#### TRAVAIL DEMANDÉ:
Veuillez reprendre le discours sur la réforme des retraites et le poursuivre après sa dernière phrase.

#### TEXTE SOURCE:
Intervention de Pierre Dharréville

Séance en hémicycle du lundi 17 février 2020 à 16h00
Système universel de retraite — Motion de rejet préalable (projet de loi ordinaire)

Photo issue du site de l'Assemblée nationale ou de WikipediaPierre Dharréville :

De « chacun selon ses moyens » à « chacun selon ses besoins » : l'ambition a une autre figure que le slogan « chaque euro cotisé doit donner les mêmes droits » qui, sous les apparences de l'égalité, cultive le chacun pour soi. Une telle maxime n'est ni désirable, ni applicable, tant nos parcours peuvent être différents d'un bout à l'autre de l'existence.

Voilà pourquoi, si l'on veut engager une réforme d'une telle portée tellurique, il vaut mieux y avoir bien réfléchi, y avoir bien travaillé, et avoir suffisamment rassemblé.

Chères et chers collègues, vous auriez tort de prendre cette demande de rejet du texte pour une formalité. Croyez bien que je meurs d'envie de demander au Gouvernement : qu'est-ce que vous ne comprenez pas dans le mot « retraite », qu'est-ce que vous ne comprenez pas dans le mot « retrait » ? Mais c'est d'abord à vous que je veux principalement m'adresser, parce que la situation est grave. Je suis certain que nombre d'entre vous se disent tout bas que les conditions ne sont assurément pas réunies pour acter un bouleversement complet de notre droit à la retraite.

#### DONNÉES PRÉSENTÉES:

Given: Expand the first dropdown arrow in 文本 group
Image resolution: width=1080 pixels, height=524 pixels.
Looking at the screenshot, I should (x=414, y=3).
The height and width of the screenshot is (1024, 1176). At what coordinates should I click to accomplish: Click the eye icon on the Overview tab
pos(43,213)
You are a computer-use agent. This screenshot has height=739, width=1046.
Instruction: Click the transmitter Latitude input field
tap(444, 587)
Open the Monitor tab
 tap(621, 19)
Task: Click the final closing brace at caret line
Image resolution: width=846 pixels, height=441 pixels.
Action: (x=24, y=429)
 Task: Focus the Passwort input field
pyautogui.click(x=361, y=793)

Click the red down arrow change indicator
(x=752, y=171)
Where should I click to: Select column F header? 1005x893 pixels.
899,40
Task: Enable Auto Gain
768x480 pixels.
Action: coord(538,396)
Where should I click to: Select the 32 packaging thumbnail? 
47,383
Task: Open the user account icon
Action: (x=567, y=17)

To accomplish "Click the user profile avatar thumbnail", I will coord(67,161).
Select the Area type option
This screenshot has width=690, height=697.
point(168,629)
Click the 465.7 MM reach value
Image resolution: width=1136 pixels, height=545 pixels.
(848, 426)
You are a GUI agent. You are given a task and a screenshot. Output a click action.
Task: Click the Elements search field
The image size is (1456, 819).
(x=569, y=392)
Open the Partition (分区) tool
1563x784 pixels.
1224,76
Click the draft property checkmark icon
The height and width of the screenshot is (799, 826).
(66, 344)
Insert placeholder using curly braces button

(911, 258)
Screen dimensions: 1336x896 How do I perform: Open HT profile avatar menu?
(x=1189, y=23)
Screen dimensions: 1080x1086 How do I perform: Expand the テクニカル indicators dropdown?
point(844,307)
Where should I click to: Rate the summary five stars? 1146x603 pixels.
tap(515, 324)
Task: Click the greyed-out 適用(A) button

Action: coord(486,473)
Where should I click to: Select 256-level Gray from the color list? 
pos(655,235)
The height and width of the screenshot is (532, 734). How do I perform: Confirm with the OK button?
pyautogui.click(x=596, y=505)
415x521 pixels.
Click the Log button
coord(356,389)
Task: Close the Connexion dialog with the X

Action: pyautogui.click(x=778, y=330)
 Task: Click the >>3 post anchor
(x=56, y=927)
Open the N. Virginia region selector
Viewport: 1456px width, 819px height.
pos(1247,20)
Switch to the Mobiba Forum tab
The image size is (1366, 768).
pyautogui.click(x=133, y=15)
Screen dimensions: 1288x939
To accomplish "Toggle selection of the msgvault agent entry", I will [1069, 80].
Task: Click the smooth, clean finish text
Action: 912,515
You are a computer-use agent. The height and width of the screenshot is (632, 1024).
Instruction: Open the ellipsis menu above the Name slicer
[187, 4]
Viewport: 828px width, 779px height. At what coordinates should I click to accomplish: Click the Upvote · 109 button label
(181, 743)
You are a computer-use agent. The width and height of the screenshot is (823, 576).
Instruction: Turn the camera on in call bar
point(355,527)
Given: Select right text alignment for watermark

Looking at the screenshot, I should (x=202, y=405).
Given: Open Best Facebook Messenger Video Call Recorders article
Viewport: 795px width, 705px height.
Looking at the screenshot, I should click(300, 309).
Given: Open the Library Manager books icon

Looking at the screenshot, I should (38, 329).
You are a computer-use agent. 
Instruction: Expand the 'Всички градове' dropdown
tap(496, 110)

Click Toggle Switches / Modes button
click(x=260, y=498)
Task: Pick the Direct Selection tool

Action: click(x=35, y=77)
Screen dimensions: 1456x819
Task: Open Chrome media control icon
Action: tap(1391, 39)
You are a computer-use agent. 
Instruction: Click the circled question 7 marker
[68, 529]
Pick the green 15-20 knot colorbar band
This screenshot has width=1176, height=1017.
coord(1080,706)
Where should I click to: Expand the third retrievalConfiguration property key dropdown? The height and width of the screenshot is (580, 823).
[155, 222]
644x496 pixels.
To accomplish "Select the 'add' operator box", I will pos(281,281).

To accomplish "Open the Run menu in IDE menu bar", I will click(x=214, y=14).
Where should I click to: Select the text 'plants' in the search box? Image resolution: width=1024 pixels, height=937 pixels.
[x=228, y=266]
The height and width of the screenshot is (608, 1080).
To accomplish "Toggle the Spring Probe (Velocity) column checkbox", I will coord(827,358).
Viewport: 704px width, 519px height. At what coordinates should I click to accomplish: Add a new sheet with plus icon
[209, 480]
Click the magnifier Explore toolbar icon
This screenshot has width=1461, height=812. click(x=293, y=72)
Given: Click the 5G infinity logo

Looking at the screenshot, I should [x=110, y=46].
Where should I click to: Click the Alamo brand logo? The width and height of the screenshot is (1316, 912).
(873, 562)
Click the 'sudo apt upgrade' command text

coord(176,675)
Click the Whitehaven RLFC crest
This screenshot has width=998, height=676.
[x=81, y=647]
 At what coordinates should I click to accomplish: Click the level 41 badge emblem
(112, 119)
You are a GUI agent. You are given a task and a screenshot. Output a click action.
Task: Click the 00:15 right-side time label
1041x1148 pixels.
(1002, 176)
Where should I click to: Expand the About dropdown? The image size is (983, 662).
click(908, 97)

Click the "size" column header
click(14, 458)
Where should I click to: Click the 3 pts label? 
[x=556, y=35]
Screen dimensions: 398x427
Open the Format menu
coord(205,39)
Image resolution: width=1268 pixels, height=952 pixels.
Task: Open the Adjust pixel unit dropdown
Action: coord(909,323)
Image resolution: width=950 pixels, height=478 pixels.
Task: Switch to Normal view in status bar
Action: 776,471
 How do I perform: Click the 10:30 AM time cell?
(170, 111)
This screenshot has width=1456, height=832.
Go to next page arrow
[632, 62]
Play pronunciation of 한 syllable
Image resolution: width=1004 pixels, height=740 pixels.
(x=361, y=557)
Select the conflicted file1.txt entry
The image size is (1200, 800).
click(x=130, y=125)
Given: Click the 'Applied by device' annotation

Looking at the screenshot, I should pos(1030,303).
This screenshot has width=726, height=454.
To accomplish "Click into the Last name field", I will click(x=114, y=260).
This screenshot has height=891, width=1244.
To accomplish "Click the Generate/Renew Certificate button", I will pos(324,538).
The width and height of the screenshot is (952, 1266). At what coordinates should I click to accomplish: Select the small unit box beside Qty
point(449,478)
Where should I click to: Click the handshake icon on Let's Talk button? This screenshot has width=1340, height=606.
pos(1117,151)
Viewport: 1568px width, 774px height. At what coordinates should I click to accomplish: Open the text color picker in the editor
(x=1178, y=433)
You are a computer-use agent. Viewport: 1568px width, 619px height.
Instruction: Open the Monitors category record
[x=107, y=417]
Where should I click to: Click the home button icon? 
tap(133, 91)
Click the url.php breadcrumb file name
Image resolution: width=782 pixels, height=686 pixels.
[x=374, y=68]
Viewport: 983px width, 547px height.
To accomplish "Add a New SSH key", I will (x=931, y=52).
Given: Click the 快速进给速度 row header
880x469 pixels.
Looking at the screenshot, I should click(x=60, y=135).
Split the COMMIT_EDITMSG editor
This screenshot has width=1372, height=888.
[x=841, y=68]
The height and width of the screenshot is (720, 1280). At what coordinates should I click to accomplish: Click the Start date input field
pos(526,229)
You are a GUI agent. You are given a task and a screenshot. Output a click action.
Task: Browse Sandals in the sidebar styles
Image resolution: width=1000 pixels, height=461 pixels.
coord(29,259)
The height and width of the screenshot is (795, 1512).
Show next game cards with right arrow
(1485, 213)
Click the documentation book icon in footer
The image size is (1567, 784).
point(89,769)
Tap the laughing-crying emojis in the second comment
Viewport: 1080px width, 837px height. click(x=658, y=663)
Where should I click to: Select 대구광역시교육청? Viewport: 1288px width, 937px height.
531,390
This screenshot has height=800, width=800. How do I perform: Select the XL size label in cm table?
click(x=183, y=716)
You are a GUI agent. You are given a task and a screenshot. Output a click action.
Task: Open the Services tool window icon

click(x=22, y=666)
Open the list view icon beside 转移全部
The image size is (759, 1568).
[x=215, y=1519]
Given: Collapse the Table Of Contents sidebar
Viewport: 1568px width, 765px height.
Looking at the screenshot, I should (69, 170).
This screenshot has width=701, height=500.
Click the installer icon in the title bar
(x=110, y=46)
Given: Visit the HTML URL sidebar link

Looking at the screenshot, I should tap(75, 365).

#### RÉSULTAT:
Alors, le geste salutaire que le Gouvernement n'a eu ni la lucidité ni le courage de faire, le Parlement peut désormais l'accomplir. C'est un geste de sursaut, de respect de la démocratie et finalement de soi-même. C'est plus que jamais le moment. Depuis le début, les promoteurs de cette réforme voudraient torpiller leur oeuvre et la rendre inconstitutionnelle qu'ils ne s'y prendraient pas autrement. Alors qu'il arrive devant nous aujourd'hui, une chose est désormais établie : le texte n'est pas prêt, il est complètement « bilboque », il est en papier mâché.

Je récapitule, à l'économie car les faits sont accablants. Pendant deux ans, à la suite d'une idée de campagne plus ou moins claire et plus ou moins reprise par les candidats aux législatives, un haut-commissaire a animé des cafés-débats et mené quelques opérations de « com » visant à dénigrer le système actuel, dans le but de préparer l'opinion.

Faisant l'objet de fuites contradictoires, plusieurs fois annoncée, la réforme devait finalement venir l'été prochain, mais nous y voilà dès l'hiver parce que le Gouvernement a tenté un coup tactique foireux. La concertation sociale a été une aimable farce : personne n'était demandeur, et personne n'a été écouté. Le dessaisissement des organisations syndicales, dont le rôle est actuellement central, a été appliqué avant l'heure : elles n'ont, en réalité, jamais disposé du texte, et je ne parle pas des concertations périphériques décoratives. Voilà les assurés expulsés. Flagrant défaut de dialogue social !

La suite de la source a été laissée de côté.